We started out with a chorizo empanada, oddly sprinkled with powdered sugar; it totally worked. Loved the slightly spicy filling with the light, sweet dough. Very tender and delicious. A rocoto chile (Peruvian chili) aioli came on the side that we used on everything (unfortunately, it wasn’t spicy, dammit.) 

For my main, I ordered the pan con adobo: pork shoulder slow-braised in an adobo of aji panca, another Peruvian chile. Also super tender and quite tasty, although the adobo rather overwhelmed the flavor of the pork. BF got an aji de gallina bowl, which turned out to be a rather bland preparation, I must say.  But, to be fair, Sanguchon’s aji de gallina is very like what I’ve had at other Peruvian places: a creamy mush of chicken in aji amarillo sauce, with rice and potatoes. Not at all spicy, and not always very flavor-forward, this is still total comfort food. The BF shoveled down his entire plate.

> Exercise data
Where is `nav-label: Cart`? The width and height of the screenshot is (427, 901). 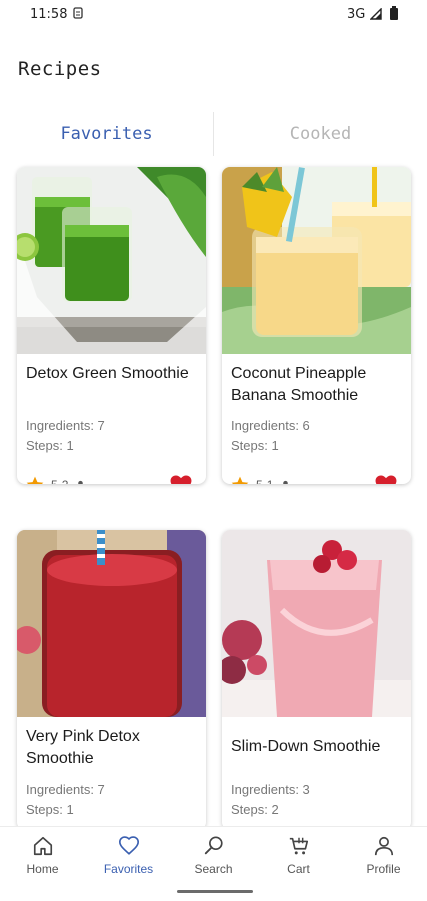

> Activity
In the restaurant review, what was sprinkled on the chorizo empanada?

> Completed task
Powdered sugar.